The woody path eventually leads back into open fields, where old records show the village of Ledgemoor once stood.

Apparently all that now remains of the settlement are the yew trees that once stood around its chapel, though even these have now been swallowed up by the surrounding woods.

The 14th Century records clearly pinpoint the village's location but it is believed to have been abandoned in the early 15th Century as its inhabitants fled the spreading Black Death.

Without an in depth understanding of the area's background, no-one would not suspect it had ever been settled. A historical mystery sits on what would have been the outskirts of the village.

A moss-covered dam crosses a swollen stream just yards from a well-trodden, if muddy, crossing.

The dam looks like a well-made Cotswold stone wall topped with huge, hand carved slabs, each a slightly different shape.

Nobody knows where the stones came from - they clearly were not designed for their current job but are just too big to bother lugging very far.

Theories vary, with some suggesting they are the steps of a spiral staircase from some long-forgotten manor while others believe they are the remains of an older, arched bridge.

Quite what the wall across the stream is for nobody knows either.
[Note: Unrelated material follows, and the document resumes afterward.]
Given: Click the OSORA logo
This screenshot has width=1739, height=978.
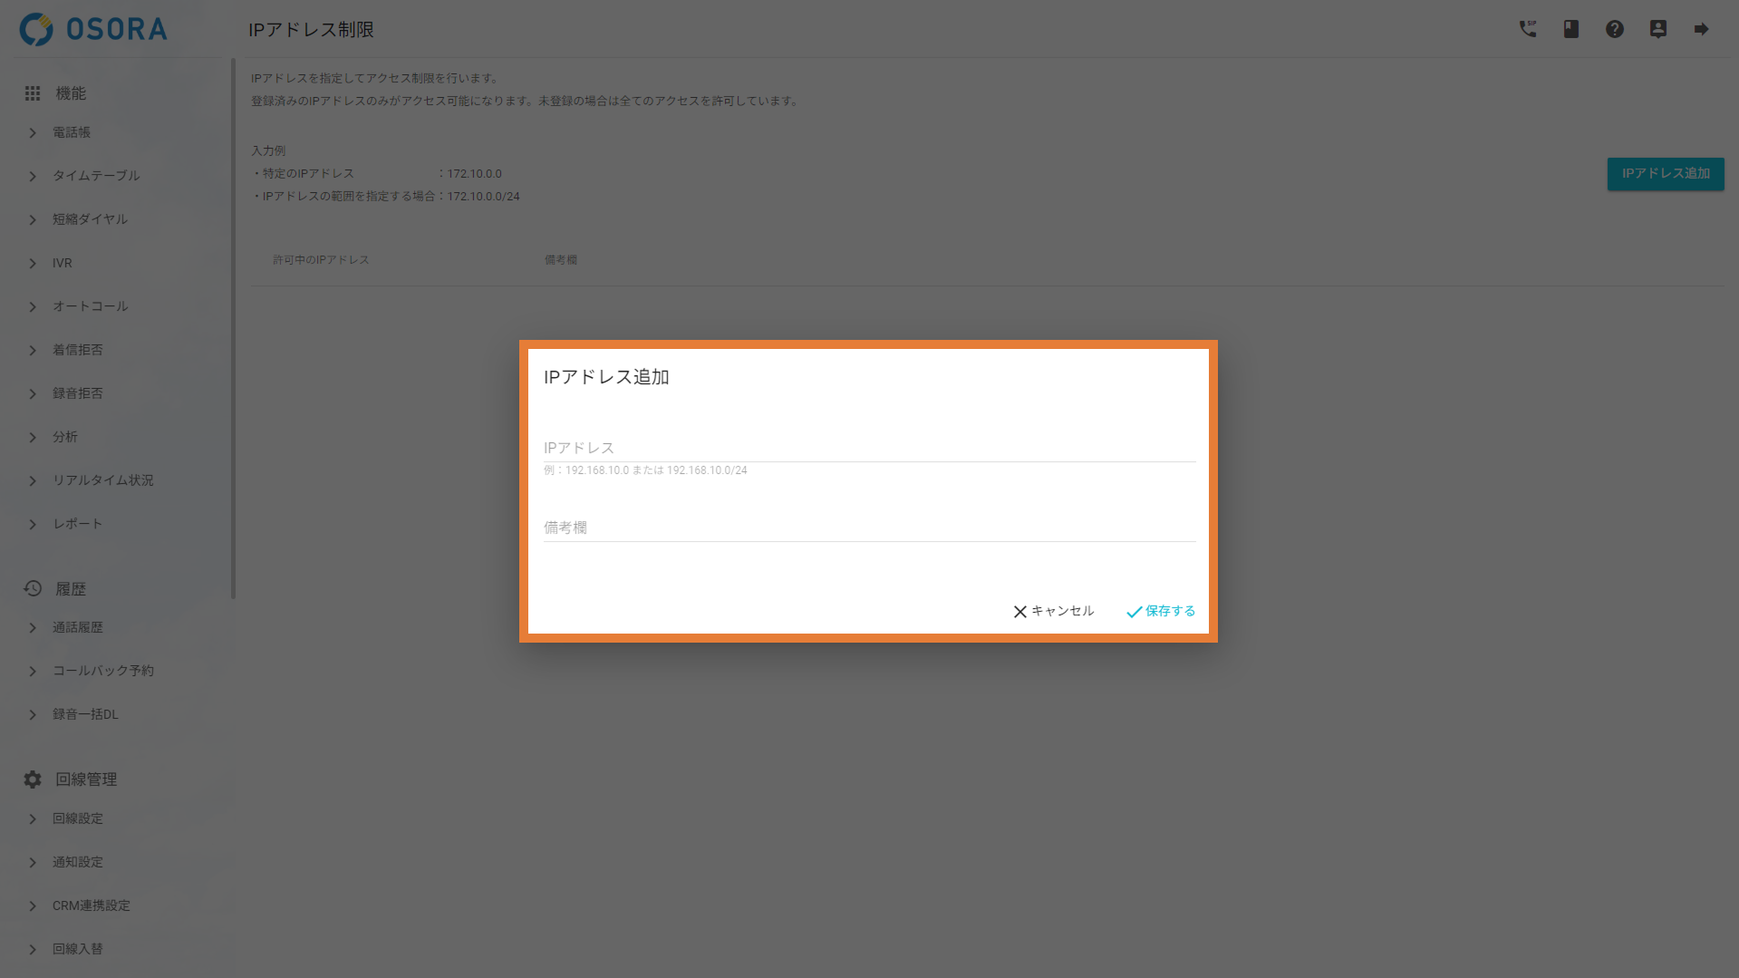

A bridge is unnecessary, as there is another which pre-dates it just yards away, and if it is a dam it is poorly designed, letting water flow past almost uninhibited.
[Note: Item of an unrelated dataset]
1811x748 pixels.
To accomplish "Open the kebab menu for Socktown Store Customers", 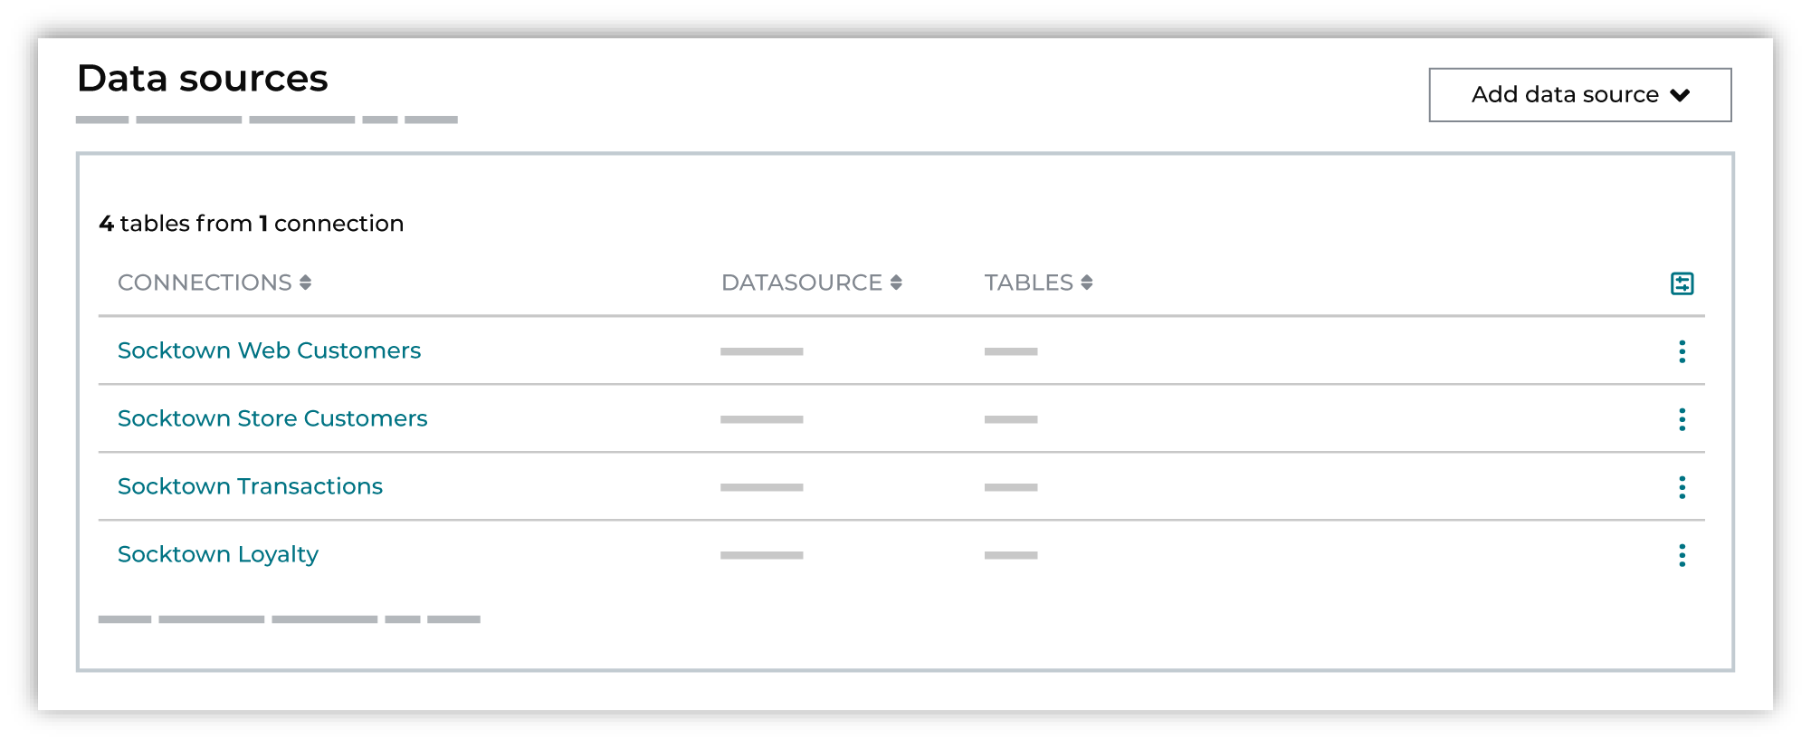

"There is some speculation that it could be a medieval sheep dip," said Claire. "They have walled off a section of the stream so they can keep the animals in a confined area while they wash them."

After a few minutes of wondering about its purpose we follow a footpath back up the hill through frosty fields dotted with molehills.

As it turns out, molehills can be a treasure trove for the keen-eyed archaeologist.

The moles carry out their own earthworks, delving deeper than the plough and all sorts of interesting items can crop up in the dirt they excavate.

"We found a lot of Bronze Age pottery in a mole hill near Cheltenham," said Claire.

"You can find all the sorts of things you find in ploughed fields in molehills."

Sadly we don't find anything more interesting than small scraps of Cotswold stone in the mounds of red soil.

A haphazard row of burial mounds, tumuli and long barrows leads up the hill and across the fields.

The first mound has a sunken depression in the middle as if it has collapsed some time ago. "The Victorians looted all the tombs that had not already been emptied," said Claire.

"There are vague records of what happened but we don't know where they went." "And to confuse things the Anglo Saxons also liked to bury their dead in barrows that dated back to the Bronze Age.

"Presumably it was a tradition or they still considered them sacred sites." Our circular route then turns back towards the starting point, taking us past the site of an old Roman house where several interesting finds have been unearthed over the years.

Though there have been an unusually high concentration of Roman finds around Barton End, the whole Horsley area is awash with archaeological artefacts.

Altars to Roman gods have been found, along with coins, even an engraved tombstone of a high-ranking lady found in Horsley Wood.

The stone can now be found in the Museum in the Park and is inscribed to the memory of Julia Ingenilla, who died in 529ad aged 20.

But it is not just Horsley that is steeped in history. "The whole of Gloucestershire has had a high number of Roman finds, it was a very densely populated area," said Claire.

Good pasture and a plentiful supply of fullers earth made it a good region for herding sheep while shipping lanes along the River Severn provided an easy trade route and transport.

You do not have to be a historian to appreciate the impact our forefathers have had on the world around us. The signs of the past are there for all to see - we just have to look.